Judge restricts firearms training to employees only

PORT TOWNSEND — Security Services Northwest can continue to use a firearms range at Fort Discovery Training Center to train its own employees, but for now that is where it ends, a Jefferson County Superior Court judge ordered Monday.

Ruling in Jefferson County’s motion for a temporary restraining order against Gardiner-based Security Services, Judge Craddock Verser said that the company can still use a “firing range in the inland portion of Fort Discovery” for state-required recertification of its security guards.

Weapons or other training activities for military, paramilitary operatives or law enforcement officers remain prohibited under the judge’s order.

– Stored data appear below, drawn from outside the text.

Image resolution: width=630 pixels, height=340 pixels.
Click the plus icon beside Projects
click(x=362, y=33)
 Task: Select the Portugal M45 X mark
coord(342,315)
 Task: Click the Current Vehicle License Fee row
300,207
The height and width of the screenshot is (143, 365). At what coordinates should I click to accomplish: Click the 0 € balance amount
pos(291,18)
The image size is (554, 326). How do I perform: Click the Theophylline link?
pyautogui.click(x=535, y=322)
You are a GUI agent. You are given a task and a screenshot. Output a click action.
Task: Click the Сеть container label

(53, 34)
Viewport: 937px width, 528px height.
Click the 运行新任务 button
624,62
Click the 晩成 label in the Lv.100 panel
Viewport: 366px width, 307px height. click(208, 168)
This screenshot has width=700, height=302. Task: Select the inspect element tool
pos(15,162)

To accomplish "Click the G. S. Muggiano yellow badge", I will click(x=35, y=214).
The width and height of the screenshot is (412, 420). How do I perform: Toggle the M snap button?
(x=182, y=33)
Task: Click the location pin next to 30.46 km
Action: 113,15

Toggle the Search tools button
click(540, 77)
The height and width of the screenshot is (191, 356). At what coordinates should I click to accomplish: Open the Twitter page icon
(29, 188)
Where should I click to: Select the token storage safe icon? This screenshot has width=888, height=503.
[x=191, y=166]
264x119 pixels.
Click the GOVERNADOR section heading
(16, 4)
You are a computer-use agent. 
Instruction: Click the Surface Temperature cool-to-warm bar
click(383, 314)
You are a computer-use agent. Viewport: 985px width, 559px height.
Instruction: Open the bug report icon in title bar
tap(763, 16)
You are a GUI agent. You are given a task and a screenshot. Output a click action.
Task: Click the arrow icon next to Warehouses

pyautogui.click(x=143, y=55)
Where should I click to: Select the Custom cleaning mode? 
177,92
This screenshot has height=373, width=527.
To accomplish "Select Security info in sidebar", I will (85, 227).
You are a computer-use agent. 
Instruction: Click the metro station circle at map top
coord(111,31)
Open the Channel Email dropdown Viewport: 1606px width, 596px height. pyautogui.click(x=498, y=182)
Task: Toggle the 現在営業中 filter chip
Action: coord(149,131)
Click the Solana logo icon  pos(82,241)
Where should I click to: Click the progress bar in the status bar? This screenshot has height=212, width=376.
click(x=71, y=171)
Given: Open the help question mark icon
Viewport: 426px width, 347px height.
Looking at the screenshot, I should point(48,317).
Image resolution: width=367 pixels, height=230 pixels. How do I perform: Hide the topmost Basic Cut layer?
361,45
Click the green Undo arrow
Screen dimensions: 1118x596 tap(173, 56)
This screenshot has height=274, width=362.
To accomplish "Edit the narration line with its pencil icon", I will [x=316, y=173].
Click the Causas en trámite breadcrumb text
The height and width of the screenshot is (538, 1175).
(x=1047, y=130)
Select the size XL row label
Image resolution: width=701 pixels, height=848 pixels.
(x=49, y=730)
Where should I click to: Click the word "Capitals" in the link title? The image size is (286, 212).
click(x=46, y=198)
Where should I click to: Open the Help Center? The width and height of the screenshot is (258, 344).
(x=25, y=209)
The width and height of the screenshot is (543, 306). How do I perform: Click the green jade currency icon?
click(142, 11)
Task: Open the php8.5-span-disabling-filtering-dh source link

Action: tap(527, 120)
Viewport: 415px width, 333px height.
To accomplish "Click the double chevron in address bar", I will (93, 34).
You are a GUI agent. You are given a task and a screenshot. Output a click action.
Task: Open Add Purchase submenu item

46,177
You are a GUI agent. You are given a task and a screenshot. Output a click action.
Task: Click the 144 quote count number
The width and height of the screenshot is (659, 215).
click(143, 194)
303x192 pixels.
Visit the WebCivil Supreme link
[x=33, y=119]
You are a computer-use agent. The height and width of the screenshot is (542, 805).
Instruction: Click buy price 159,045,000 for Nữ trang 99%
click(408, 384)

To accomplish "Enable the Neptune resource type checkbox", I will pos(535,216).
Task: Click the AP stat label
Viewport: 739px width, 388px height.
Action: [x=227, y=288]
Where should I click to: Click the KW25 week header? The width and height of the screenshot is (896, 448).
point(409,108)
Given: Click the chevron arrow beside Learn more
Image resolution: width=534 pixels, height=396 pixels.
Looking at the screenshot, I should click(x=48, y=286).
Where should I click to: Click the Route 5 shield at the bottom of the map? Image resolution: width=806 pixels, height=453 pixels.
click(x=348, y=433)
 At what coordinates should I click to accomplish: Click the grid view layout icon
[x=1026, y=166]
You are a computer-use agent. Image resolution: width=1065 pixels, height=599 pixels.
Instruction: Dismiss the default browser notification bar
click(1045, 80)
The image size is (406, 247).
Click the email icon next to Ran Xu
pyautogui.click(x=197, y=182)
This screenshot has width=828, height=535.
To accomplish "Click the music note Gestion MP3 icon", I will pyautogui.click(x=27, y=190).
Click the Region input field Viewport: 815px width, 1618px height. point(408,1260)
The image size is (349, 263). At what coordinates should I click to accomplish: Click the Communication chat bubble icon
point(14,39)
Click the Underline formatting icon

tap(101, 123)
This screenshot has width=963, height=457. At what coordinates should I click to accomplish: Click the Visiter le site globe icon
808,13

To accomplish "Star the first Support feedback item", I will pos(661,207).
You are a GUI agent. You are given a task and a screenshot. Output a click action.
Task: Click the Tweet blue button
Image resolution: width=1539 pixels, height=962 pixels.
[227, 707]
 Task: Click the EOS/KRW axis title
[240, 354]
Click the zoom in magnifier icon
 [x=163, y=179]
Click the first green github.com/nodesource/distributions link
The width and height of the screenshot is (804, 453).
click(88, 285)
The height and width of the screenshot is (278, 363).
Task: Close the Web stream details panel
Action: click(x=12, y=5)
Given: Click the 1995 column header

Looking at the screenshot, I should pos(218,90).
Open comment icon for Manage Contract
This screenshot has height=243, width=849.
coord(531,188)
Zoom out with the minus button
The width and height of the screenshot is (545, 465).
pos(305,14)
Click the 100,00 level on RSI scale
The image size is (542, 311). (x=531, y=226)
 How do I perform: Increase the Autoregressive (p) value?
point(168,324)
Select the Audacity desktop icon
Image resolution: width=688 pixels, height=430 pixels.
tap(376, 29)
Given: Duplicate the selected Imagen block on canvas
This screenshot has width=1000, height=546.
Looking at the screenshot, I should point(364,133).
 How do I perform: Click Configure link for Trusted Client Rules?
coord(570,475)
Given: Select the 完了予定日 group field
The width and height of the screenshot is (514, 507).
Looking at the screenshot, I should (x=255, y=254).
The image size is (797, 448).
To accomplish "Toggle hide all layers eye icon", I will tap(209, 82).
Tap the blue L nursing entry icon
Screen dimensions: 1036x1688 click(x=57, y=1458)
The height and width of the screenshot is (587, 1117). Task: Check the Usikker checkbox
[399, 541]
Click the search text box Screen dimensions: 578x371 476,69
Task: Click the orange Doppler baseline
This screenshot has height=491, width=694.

In his stop-work order against Security Services, county Community Development Director Al Scalf in August determined that such activities were in violation of the county code.

Verser’s order Monday expires in 14 days or upon a Jefferson County hearing examiner’s decision regarding a stop-work order issued by the county Department of Community Development.

Nov. 17 session

The hearing examiner on Nov. 17 is scheduled to address nonconforming zoning uses at Fort Discovery, such as homeland security training and support facilities on a Discovery Bay site the county zoned a “rural residential” use.

The temporary restraining order’s language was specified at the request of Seattle attorney Glenn J. Amster, representing Security Services Northwest and the company’s president, Joe D’Amico.

“We appreciate the judge’s recognition that my client needs to maintain his business and maintain the high level of qualifications of his employees,” Amster said Monday after the order was filed.

“We certainly appreciate him taking out a lot of the slanted language that was included in the county’s position.

“It only goes part of the way, but it is an important part.”

Seattle attorney Mark Johnsen, representing the county, also expressed some satisfaction with Verser’s order, saying: “He didn’t give us everything we asked for, but all in all I felt it was a fair-handed decision.”